Persimpangan jalan ini adalah rumahku, beralaskan koran bekas begitu caraku tidur. Jika sedang beruntung, kardus yang tak dirampas Mas Tarjo bisa beralih fungsi menjadi kasur terhangat yang pernah ku punya. Emperan toko, halte bus dan teras musholla di ujung gang itu layaknya istana bagiku. Melindungiku dari hujaman titik hujan, meski tempias airnya masih saja mesra menjilat kaki-kakiku.
Orang tuaku?
Jangan kau tanyakan dimana orang tuaku. Karena yang aku tau, aku sudah mengekor Mas Tarjo sedari kecil. Hingga sekarang, tinggiku nyaris setinggi Mas Tarjo. Umur? Kata Mas Tarjo aku seumuran Pendi, yang jika bersekolah seharusnya sudah kelas 3 SMP.
Mas Tarjo.
Entah di mana dia menemukanku, entah darimana dia mengenalku. Tak pernah ku dapat jawab pasti darinya. Meski aku tau, hakku untuk mengetahui latar belakang tentang diriku. Tapi, tidak untuk saat ini. Aku belum cukup kuat dan mampu untuk menangkis amarah Mas Tarjo.
Seperti hari ini dan beberapa hari terakhir ini.
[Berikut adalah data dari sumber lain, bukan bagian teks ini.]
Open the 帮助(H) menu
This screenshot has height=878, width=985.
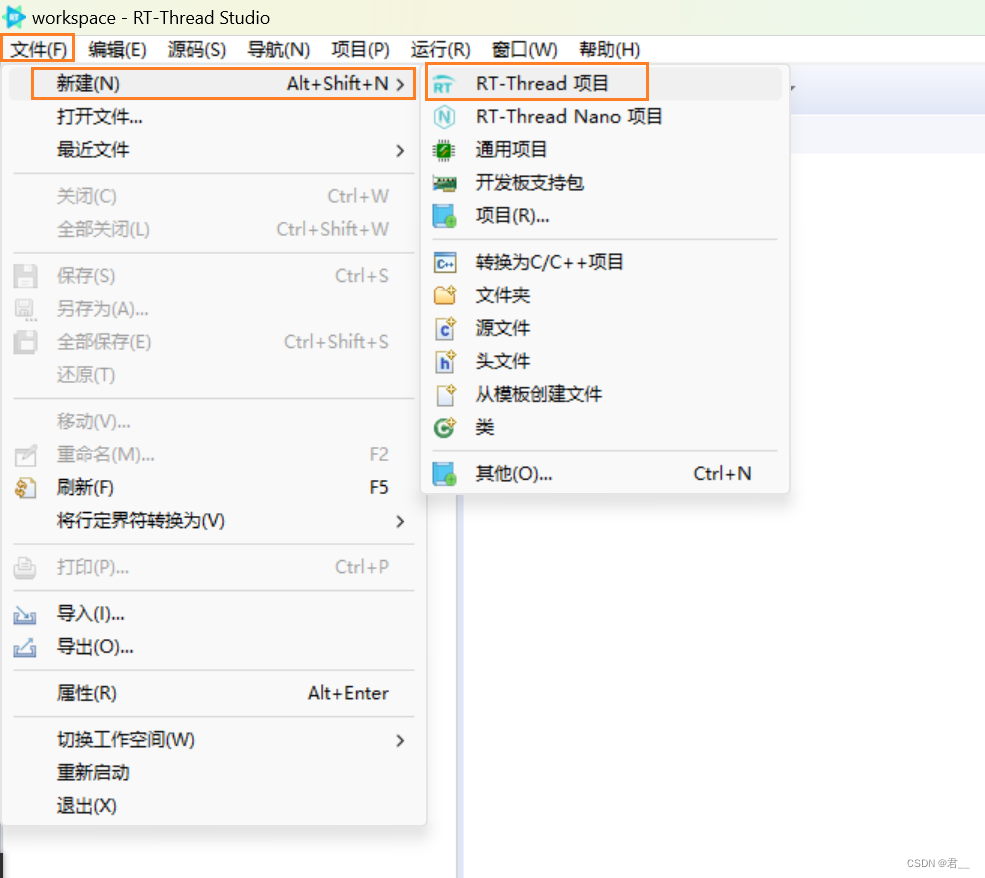pyautogui.click(x=609, y=49)
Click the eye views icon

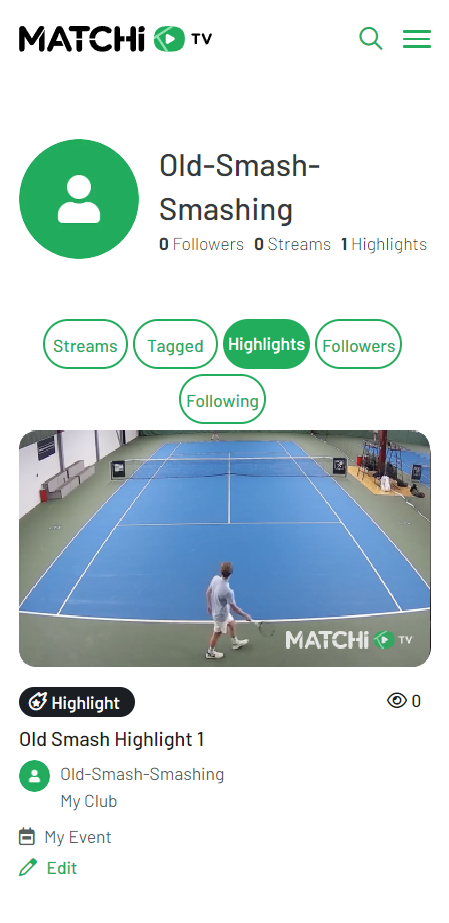pyautogui.click(x=397, y=700)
Aku lebih memilih tidur di kolong langit daripada tidur di rumah berdinding triplek yang di beberapa bagian ditutup kardus dan karung beras bekas, rumah milik Mas Tarjo. Meski di sana terasa lebih layak ditinggali manusia ketimbang di jalanan ini. Setidaknya di sini lebih aman bagiku. Tak perlu ku rasakan nyeri akibat hantaman kepal tangan Mas Tarjo hanya karena setoranku hari itu masih kurang menurutnya. Sundutan bara rokoknya yang banyak bersarang indah menghias lengan, betis, paha, area punggung tangan hingga wajahku. Ah, kalau sekedar kekerasan fisik itu, aku rasa sudah kebal. Sudah kebas tubuhku tak bereaksi dengan satu rasa yang dikenal dengan rasa sakit karena hal semacam itu.
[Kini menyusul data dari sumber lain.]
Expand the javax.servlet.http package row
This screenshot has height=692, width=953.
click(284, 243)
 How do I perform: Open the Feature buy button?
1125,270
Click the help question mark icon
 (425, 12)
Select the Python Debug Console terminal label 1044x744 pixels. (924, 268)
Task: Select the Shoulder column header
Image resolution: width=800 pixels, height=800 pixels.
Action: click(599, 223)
Hanya saja tidak untuk hal menjijikkan satu ini, hal yang bahkan membuat ku jijik dengan diriku sendiri. Merasa kotor yang tak akan bersih meski aku sudah mandi beribu-ribu kali. Perasaan kotor yang bahkan tidak akan hilang meski kulitku lepas dan berganti kulit baru. Perasaan kotor melebihi kotornya aku setelah bergulat dengan tumpukan sampah di Bantar Gebang. Perasaan kotor yang masih saja menempel bahkan setelah hampir seminggu aku tak menjamahnya lagi.
2 tahun terakhir, entah setan apa yang merasukinya. Mas Tarjo mulai memaksaku melakukan itu. Mula hanya untuk dirinya,tapi kemudian hari dia bersama gerombolan temannya yang bertato, menggilirku bergantian. Astaga. Bahkan ketika hanya dengan mengingatnya lagi, rasa itu masih tajam melekat. Cukup, tak kan ku lanjutkan mengingatnya. Sesak dadaku. Nyeri. Nelangsa. Jijik. Najis. Bercampur jadi satu.
Hingga sejak beberapa hari yang lalu, ku beranikan diri untuk mulai menjauh dari rumah nista itu. Meski belum berani ku hilang dari pandangan Mas Tarjo sekarang ini. Mungkin suatu saat nanti. Setelah sepucuk surat yang kutulis dengan cucuran air mata ini sampai di tangannya.
***
Untuk Mas Tarjo
Mas Tarjo,
Akhirnya tiba juga saat kutulis barisan kata untukmu.
Barisan kata perwakilan perasaanku. Yang sudah dari jauh hari ingin kusampaikan padamu.Mas, terimakasih karena kau sudi menampungku. Merawatku dan membesarkanku hingga hari ini. Mungkin hari ini bisa saja aku tak hidup jika saat itu kau tak membawaku, tak membagiku nasi bungkusmu, tak membiarkan ku tidur di dalam rumah triplekmu. Bahkan ketika aku lari terbirit-birit kabur dari kejaran petugas ketertiban kala itu dan nyaris saja tertabrak kendaraan, pun aku selamat karena kau menarik tanganku.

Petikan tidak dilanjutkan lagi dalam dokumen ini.